Go: cmd/compile: user symbols can be in reserved namespace

Created on 9 Mar 2020  ยท  28Comments  ยท  Source: golang/go

What version of Go are you using (go version)?

$ go version
go version go1.14 darwin/amd64

What did you do?

package main

import "debug/gosym"

func main()  {
    s1 := gosym.Sym{Name: "go.uber.org/zap/zapcore.(*CheckedEntry).Write"}

    println(s1.PackageName())
}

What did you expect to see?

go.uber.org/zap/zapcore

What did you see instead?

empty string

I see problem is right here but since I'm not aware how linker uses these prefixes I can't figure out how to properly fix this condition
https://github.com/golang/go/blob/43c6ada84c6ef47e3b61646d2f2e7f6b7264929d/src/debug/gosym/symtab.go#L40-L44

NeedsFix

Most helpful comment

Thanks. My interpretation of @mdempsky 's comment is that it is safe to use :. It's not going to conflict with struct tags (famous last words when discussing symbol mangling :P), and the fact that we've used : in struct symbol names for a long time is evidence that external linkers don't have an issue with it.

All 28 comments

The debug/gosym package is intended to be used to read object files generated by the compiler. It's not intended to be used by creating your own instances of gosym.Sym.

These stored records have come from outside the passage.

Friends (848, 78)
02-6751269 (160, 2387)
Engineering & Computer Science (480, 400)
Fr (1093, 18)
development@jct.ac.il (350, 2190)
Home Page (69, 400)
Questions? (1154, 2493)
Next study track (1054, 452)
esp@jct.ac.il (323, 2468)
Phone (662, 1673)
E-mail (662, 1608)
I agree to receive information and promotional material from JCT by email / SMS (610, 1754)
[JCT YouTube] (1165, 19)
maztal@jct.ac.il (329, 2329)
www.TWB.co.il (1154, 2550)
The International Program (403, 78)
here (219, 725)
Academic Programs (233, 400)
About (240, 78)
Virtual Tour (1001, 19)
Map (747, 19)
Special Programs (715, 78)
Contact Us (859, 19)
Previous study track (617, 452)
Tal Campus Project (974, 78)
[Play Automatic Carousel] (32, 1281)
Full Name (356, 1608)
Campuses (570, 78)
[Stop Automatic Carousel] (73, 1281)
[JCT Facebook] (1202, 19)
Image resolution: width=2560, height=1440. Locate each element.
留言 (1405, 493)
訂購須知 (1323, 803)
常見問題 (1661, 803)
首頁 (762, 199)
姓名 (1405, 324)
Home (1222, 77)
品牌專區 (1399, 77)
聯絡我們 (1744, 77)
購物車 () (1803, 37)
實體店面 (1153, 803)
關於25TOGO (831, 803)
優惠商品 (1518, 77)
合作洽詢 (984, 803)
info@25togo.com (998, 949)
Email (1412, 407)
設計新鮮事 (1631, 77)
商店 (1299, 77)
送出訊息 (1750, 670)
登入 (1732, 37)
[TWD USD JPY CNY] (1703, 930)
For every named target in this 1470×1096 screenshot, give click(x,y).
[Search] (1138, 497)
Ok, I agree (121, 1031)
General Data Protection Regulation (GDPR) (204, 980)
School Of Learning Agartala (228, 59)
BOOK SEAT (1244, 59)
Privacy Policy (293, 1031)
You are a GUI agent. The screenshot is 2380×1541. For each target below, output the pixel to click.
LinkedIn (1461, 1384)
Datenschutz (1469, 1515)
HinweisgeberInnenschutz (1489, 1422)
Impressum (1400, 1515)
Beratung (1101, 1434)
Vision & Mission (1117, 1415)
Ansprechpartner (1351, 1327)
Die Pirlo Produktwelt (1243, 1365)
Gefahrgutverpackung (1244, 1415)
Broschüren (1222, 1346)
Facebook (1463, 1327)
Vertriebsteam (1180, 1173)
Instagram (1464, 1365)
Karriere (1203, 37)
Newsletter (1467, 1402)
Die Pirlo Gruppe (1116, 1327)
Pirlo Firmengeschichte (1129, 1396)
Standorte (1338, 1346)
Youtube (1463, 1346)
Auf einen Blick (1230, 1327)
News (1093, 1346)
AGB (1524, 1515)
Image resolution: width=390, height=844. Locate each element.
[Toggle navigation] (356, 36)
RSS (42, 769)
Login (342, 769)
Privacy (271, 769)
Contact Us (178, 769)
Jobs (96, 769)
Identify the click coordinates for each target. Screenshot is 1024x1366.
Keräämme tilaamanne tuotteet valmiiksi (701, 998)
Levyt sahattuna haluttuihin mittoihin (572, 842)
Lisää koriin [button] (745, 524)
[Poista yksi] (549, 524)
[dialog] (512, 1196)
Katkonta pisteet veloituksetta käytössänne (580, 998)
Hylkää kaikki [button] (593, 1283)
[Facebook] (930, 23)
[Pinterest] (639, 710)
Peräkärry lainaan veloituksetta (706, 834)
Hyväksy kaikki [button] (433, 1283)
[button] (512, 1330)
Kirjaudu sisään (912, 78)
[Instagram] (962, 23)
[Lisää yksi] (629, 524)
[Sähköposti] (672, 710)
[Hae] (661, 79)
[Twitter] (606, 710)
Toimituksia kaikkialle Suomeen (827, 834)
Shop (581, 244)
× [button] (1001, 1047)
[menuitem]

Can you show us a complete program that demonstrates this problem when opening an object generated by the compiler? Please also include the sources for the object that you want to open. Thanks.

Yeah, sure (go.uber.org/zap is a public available library):

package main

import (
    "debug/gosym"
    "debug/macho"
    "fmt"
    "os"
    "strings"

    "go.uber.org/zap"
)

func main() {
    logger, _ := zap.NewDevelopment()
    logger.Debug("using logger just a little bit")

    executable, _ := os.Executable()
    exe, _ := macho.Open(executable)

    pclndat, _ := exe.Section("__gopclntab").Data()
    symTabRaw, _ := exe.Section("__gosymtab").Data()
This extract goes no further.